The atmosphere feels both decadent and warm. We later discover that we’re in The Association. The bartender asks us if we have ever been there before and we both shrug no. He informs us that the happy hour goes until 9pm, which explains the $5 cocktails on the menu. I don’t think I’ve ever paid $5 for a cocktail, and I’m giddy with the thought of it.
After three Palomas (a tequila-based drink with grapefruit and soda) we end up in a restaurant up the street. It’s the perfect evening out and we feel happy with ourselves for still knowing how to find a decent bar without having to stop and ask a 25-year-old wearing tight jeans.
The next day we eat and shop and drink, mostly in that order. I forgot how much I enjoy the company of my oldest friends. When you have a family and responsibilities, you lose touch with the person you once were because you are so often thinking about someone else. I feel like I am in college again, with the freedom to choose what I do. No wonder people say that youth is wasted on the young. I don’t regret my life now, but I do miss not answering to anyone else and occasionally eating cereal for dinner if I feel like it. All I would have to worry about was myself.
The night draws in and, at my urging, we stop off at a supermarket to buy some vodka in preparation for our night out. The three of us, who are old college friends from UCLA, dress up to go out to a bar and restaurant called The Tasting Kitchen in Venice. It’s crowded and we get pushed by loud drinkers brandishing cocktails. We order three different drinks (expertly made), which I do regret the next day, and we stop off for one more at a Parisian bistro-style bar on the way home. We fall into bed at about 3am after eating heart-shaped brownies we’d bought at a shop in Atwater. The memory is hazy but I think I ate mine in about two bites. It could be an episode of Sex and the City, minus the expensive clothes.
I mostly sleep on the train home, trying not to focus on the queasy belly that tightens sporadically. It chastises me for thinking that I am still in my twenties. I think quite a bit about London and my friends. I miss them and I think about them often. I wonder if they have forgotten about me. I wonder if a year away has cured them of any nostalgia for our friendship, or if they have deleted me from their mobile phone contacts. Everyone is so busy in a city like London. There is hardly time to think about anyone else. And everything in London is incredibly transient – people come and go all the time.
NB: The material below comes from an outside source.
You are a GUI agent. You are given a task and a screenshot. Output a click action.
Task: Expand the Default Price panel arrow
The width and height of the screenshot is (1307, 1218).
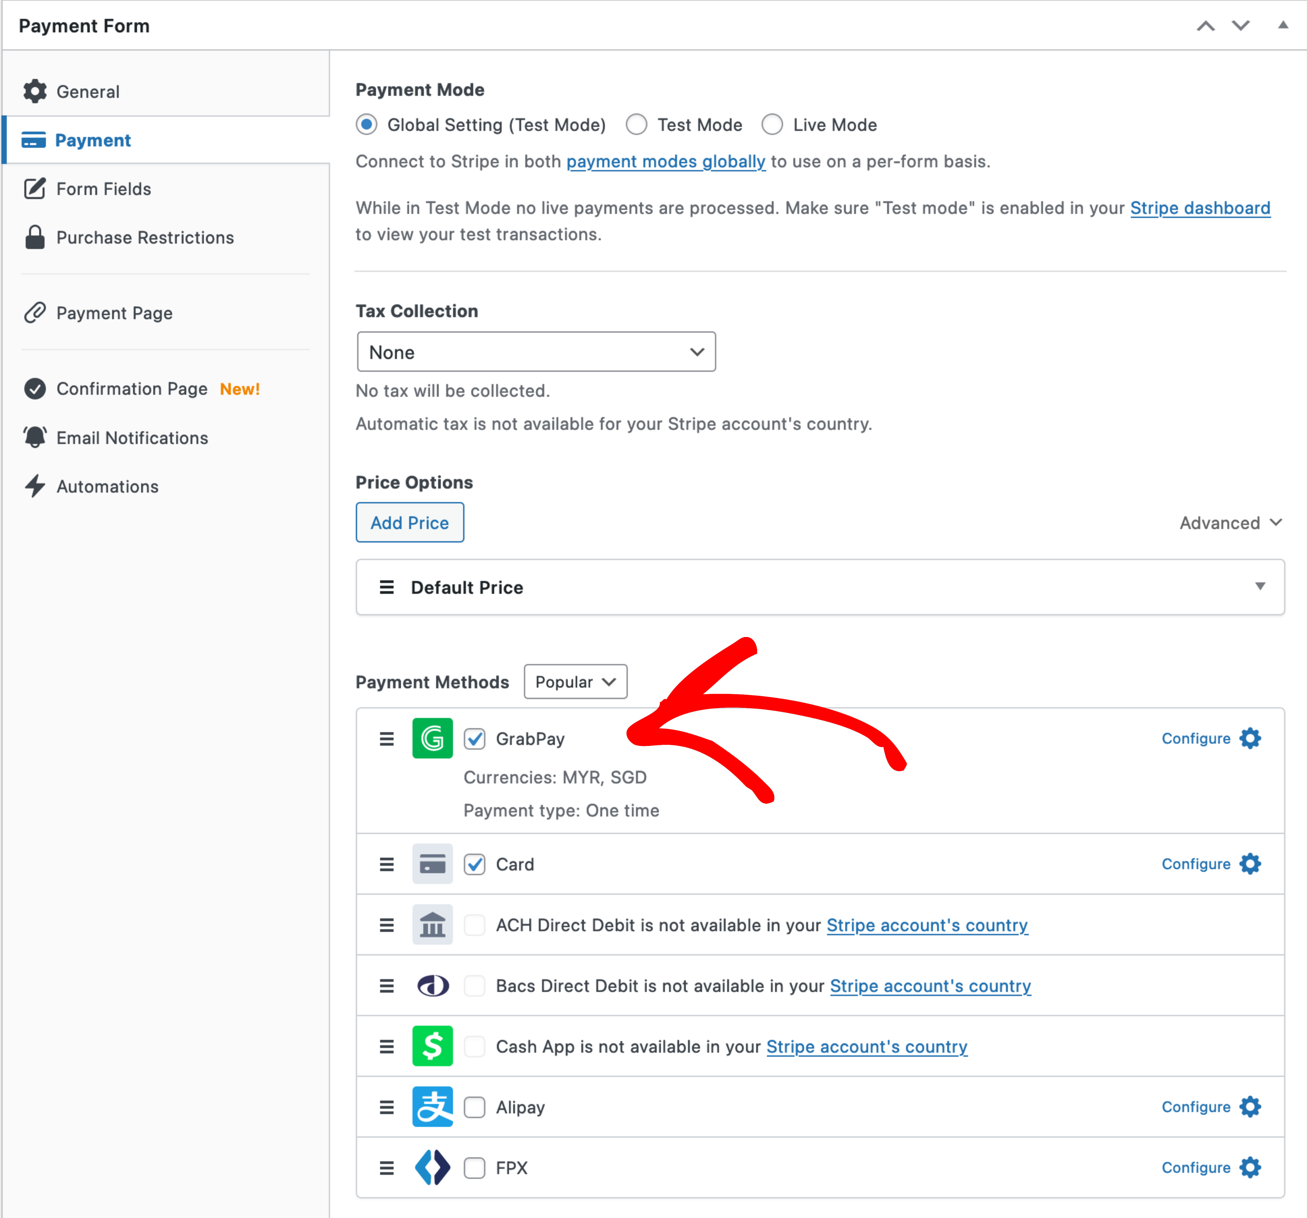[1260, 586]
It has been a long time since I lived in Los Angeles. When I left the city I was still a naive college girl with a car that looked like a golf cart. I had bad clothes and made some questionable choices. The friends who knew me then have not been ever-present in my adult life. All of us have lived in various cities and countries in the last 15 years since we graduated from college. And, still, I feel like I can just fall into a conversation with them without any effort. We don’t need to say anything; I don’t feel uncomfortable with silence either. It’s what I want from my friends in London. I want to know that if I can very rarely go back to the UK, they will still know me and still accept me without all the preliminary niceties of a new acquaintance. And I’d expect to be taken to a bar where we could reminisce over, and laugh about, our youth.